# Projects for day 3

## General structure for all projects

Below, we give you some ideas for more advanced projects python. In all these cases we would like you to do all of the following tasks:

#### Basic tasks

- Discuss beforehand the structure of the code that you want to write.
- Use git to keep track of your collaborative project, and upload it to github to share with your partner.
- structure your code into modules (i.e. have functions etc. in files separate from your notebooks that use it).
- Add tests checking your code.
- Work independently on different parts of the code (i.e. on different functions, or test/function).
- Introduce an error in your code that does is not captured by the test, and let your partner debug the code to find the error. Improve the test to also cover this error.

#### Additional tasks

- Make your code a package that you can install globally on your system.

## Extract information from text

Make a module to extract information from some text stored in a string. Possible functionality could be:

- count number of words/letters in a text.
- count how many times a word accurs in a text.
- find all occurences of a word in a text, and output the word together with it's surrounding. For example, output 5 words before or after, or the whole sentence.
- Be creative!
- The text can be also provided through a filename, or a URL. Adapt your code to accept different sources of text.

## Peak finder

Make a module for searching and fitting for resonant peaks in noisy data.

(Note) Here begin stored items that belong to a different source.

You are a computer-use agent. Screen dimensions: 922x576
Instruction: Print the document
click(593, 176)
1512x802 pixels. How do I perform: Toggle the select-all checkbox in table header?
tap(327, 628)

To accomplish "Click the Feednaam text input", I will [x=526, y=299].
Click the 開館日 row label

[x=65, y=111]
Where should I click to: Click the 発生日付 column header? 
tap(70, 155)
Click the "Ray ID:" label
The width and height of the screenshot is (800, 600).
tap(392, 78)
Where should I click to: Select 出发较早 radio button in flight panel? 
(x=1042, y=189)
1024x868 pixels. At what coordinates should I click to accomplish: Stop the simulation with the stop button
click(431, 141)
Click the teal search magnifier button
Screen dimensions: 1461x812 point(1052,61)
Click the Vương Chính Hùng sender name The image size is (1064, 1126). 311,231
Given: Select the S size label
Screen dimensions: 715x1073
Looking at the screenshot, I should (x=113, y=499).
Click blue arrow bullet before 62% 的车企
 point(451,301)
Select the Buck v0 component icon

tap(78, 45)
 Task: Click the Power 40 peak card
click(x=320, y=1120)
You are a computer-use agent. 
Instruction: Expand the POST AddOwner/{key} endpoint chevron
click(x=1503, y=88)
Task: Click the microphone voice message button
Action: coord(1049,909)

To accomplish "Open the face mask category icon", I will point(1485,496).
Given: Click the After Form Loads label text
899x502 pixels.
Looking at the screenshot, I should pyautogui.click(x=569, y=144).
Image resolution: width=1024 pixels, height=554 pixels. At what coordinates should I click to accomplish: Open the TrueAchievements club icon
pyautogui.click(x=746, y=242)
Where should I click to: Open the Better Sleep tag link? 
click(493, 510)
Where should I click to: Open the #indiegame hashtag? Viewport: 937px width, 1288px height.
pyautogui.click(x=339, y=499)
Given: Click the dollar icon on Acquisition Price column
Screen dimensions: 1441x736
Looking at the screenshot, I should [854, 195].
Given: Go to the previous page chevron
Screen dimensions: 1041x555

- Your procedure needs to be resistant against noise, think how you are going to find the peaks.
- Implement generating mock signal so that you can test your procedure systematically.
- How would you estimate the error in the fit results?
- Does your procedure work if the points are not measured homogeneously?
- What about finding several peaks (an amount not known in advance)?

## Latex converter

Implement a script that tracks all the latex files in one folder and compiles them into pdf files in another folder. It should run persistently, so that when a new file is added, modified, or an old one is removed, the pdfs are automatically updated. You will need to install latex for this: run `sudo apt-get install texlive` in terminal. In terminal compiling a latex file into pdf is done by just running `pdflatex mydocument.tex`.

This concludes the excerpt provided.